Backstage with Tory Burch

Tory Burch – On Humor, Heritage, and Finding Beauty in the In-Between

By Mackenzie Richard Zuckerman

Backstage at her Spring/Summer show, Tory Burch reflects on the tension between precision and imperfection, the influence of her parents, and why she believes women’s clothes should always feel like their own.

Backstage at Tory Burch, laughter mingled with the sound of champagne corks and the hum of post-show adrenaline. Models in low-slung skirts and dropped-waist dresses moved easily among racks of garments, their pilled cashmeres sparkling faintly with embellishment woven right into the yarn. Burch herself was relaxed, smiling, quick to point out the details others might overlook.

I started with the complexity of women,” she said. “The facets of style, the tension between precision and imperfection, femininity and strength.”

This season, that duality played out in contrasts: crushed viscose dresses that looked casually thrown on but gleamed with quiet luxe; cashmeres that carried both warmth and shimmer. Even humor found its way into the show, threaded through the soundtrack and the styling.

Jewelry, too, carried her signature balance of pragmatism and wit. “I thought about sets, an old-fashioned idea, but I wanted to modernize it. Barbed wire became a motif — tough but elegant — in shoes and jewelry. And I used both gold and silver so women don’t have to figure out which one works.”

Family heritage made itself felt in more personal ways. An antique suede jacket once worn by her father appeared on the runway, while the initials of her entire team were woven into embroidery inspired by the samplers she grew up with.

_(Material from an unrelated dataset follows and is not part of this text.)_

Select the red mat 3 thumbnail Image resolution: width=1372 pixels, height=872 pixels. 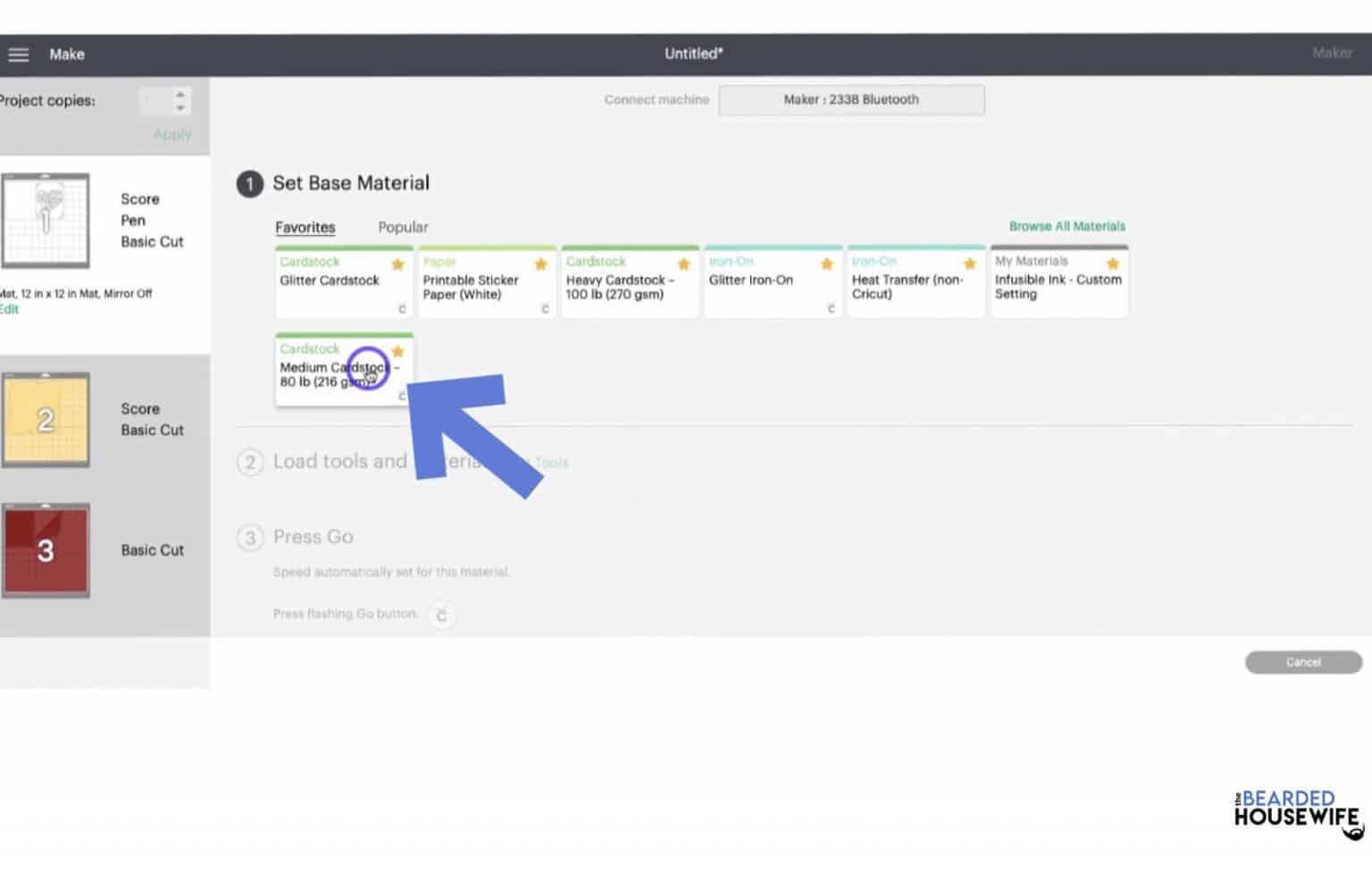click(46, 550)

My dad influenced so much — shirting, monograms. And my mother has always been my muse. She was chic without ever trying, and that effortlessness is something I always think about.”

Experimentation remained central. Proportions dropped to the hips, skirts slung low, dresses carried a whisper of the 1920s. Sequins frayed intentionally, embroidery floated on mesh, jersey clung with tubular precision. Even tailoring tricks from haberdashery appeared, like blind zippers left exposed as a deliberate design choice.

If there was a theme, it was tension — not just in fabric but in spirit. “I’m interested in the balance between cleanness and disorder,” Burch admitted. “It doesn’t always work, but when it does, it feels exciting.”

That balance also spoke to her broader vision: clothes that are elegant yet approachable, sophisticated yet playful, pieces meant to last but never too precious.

I wanted the collection to feel joyful and optimistic, but also real. The hope is always longevity — that women collect these pieces and make them their own.”

As the backstage crowd swelled — friends, editors, and celebrities stopping to congratulate her — it was clear that Burch had achieved exactly that: clothes that felt alive in their contradictions, and a show that celebrated not only the complexity of women but the joy of dressing itself.